Paul Stanko (05:13:32) : Only if this minimum reaches an epic 3198 spotless days will it be at mean +1 sigma even if we include the Maunder minimum.
To what degree are we sure we are not measuring with a ‘rubber ruler’? Are the corrections and adjustments for differential observation methods certain to a degree sufficient to make that 1 sigma claim? (Or put differently, are we playing in the error bands of the data? Is it really, for example 3198 +/- 1000 ? so that sigma estimate is suspect? )
tallbloke (10:10:40) :
compare with the figures you have provided. Where are those from by the way?
Remind me what they were…
if the Sun has some natural resonance of 10.5 years and all of these forces are activating that resonance.
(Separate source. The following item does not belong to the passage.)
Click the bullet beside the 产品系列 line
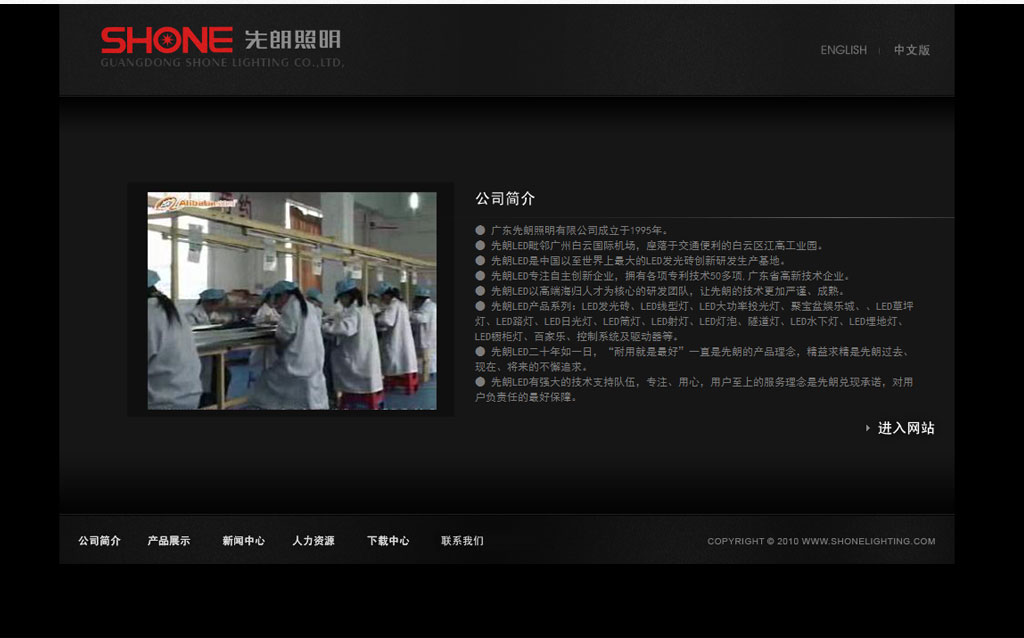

Based on that further assumption, I could calculate sunspot numbers over several centuries with a correlation of r=0.66 from the planetary forces.”
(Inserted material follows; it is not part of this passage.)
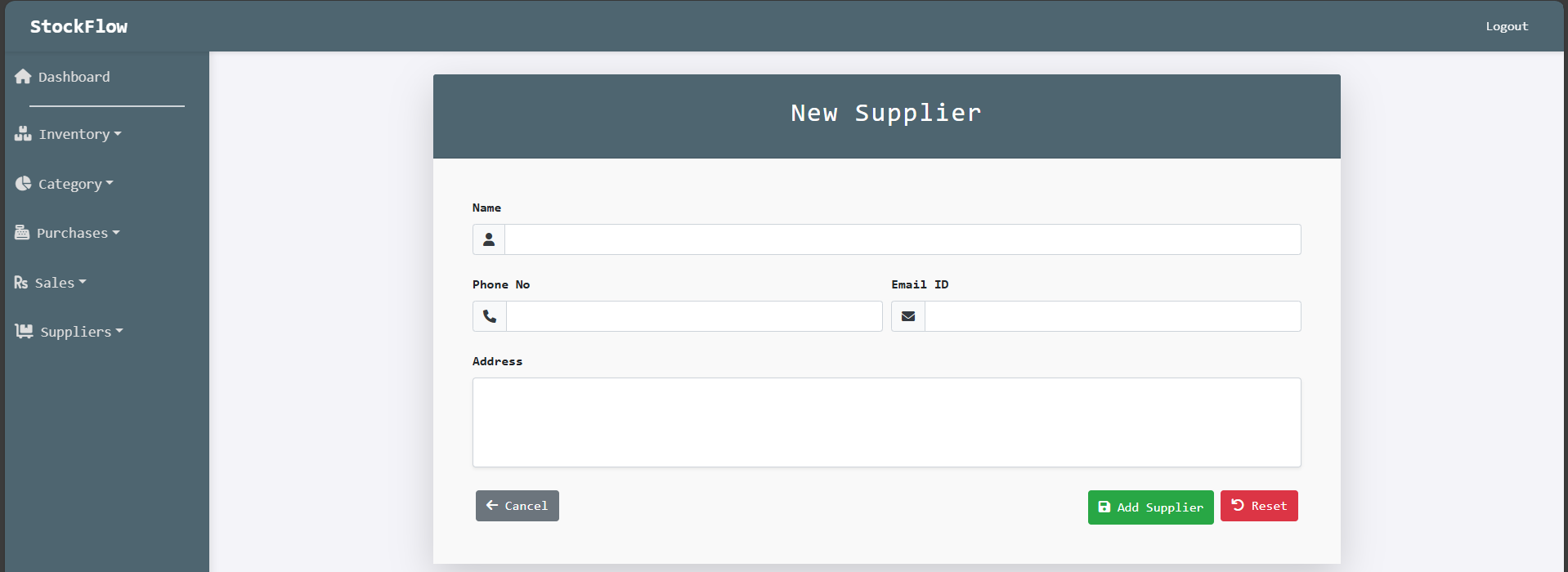Open the Sales dropdown menu
This screenshot has height=572, width=1568.
coord(60,283)
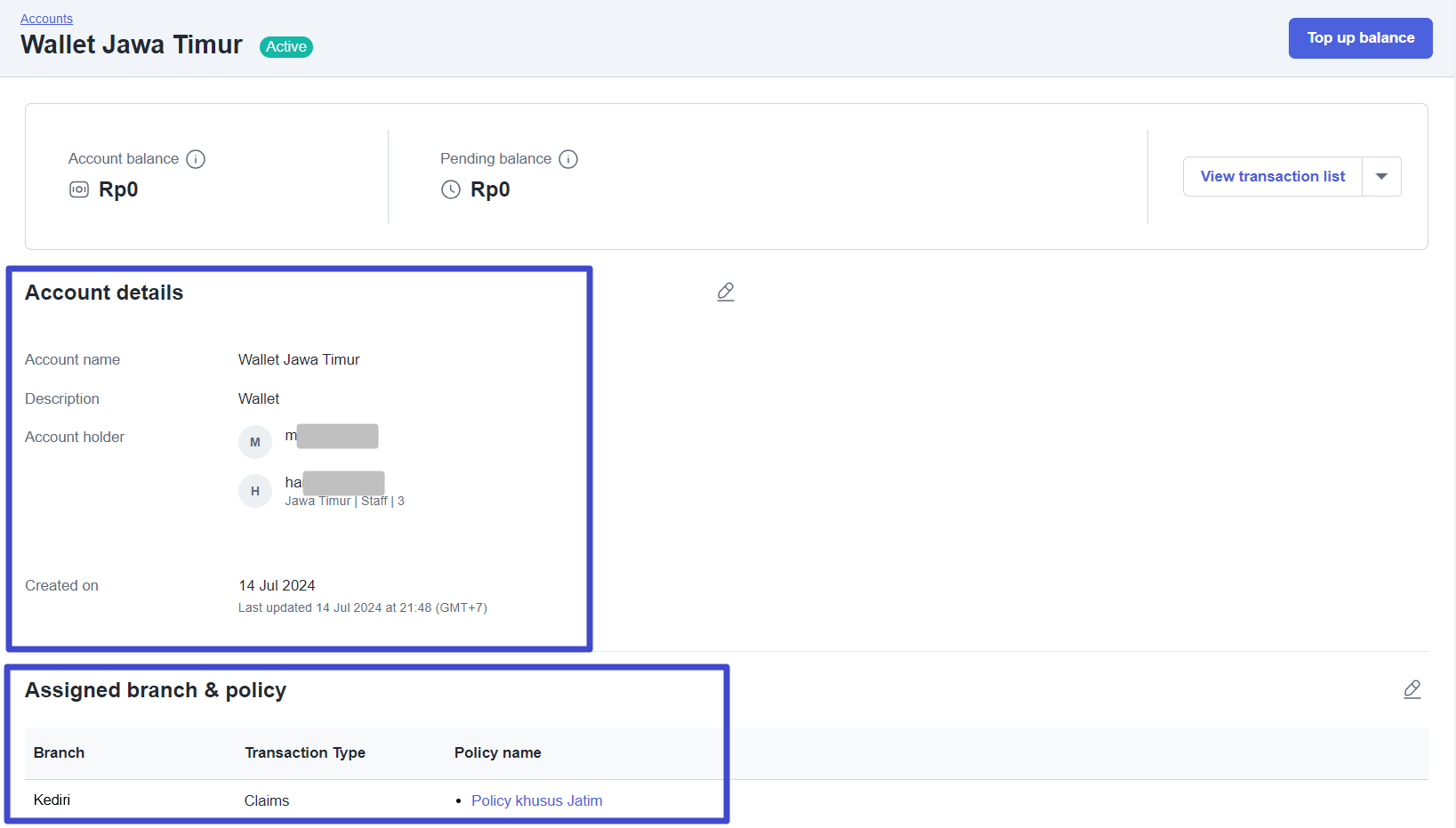
Task: Click the pending balance clock icon
Action: click(451, 189)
Yet another astrologer that can calculate everything centuries in advance.
This sort of comment should be beneath you by now Leif, you’re a recidivist. 😉
Ray wasn’t trying to calculate sunspots centuries in advance and if you really had “looked at it carefully” . He was testing his theory by achieving a damn good hindcast with a r=0.66 correlation spanning several centuries.
Can your interpretation of the Leighton-Babcock solar dynamo theory do that?
tallbloke (11:42:38) :
from the planetary forces.
implies that it will work in the future, no?
“Yet another astrologer that can calculate everything centuries in advance.”
My definition of astrology may be different from yours. Mine covers the claim that the planets have an influence that does not follow known physical laws.
r=0.66. Can your interpretation of the Leighton-Babcock solar dynamo theory do that?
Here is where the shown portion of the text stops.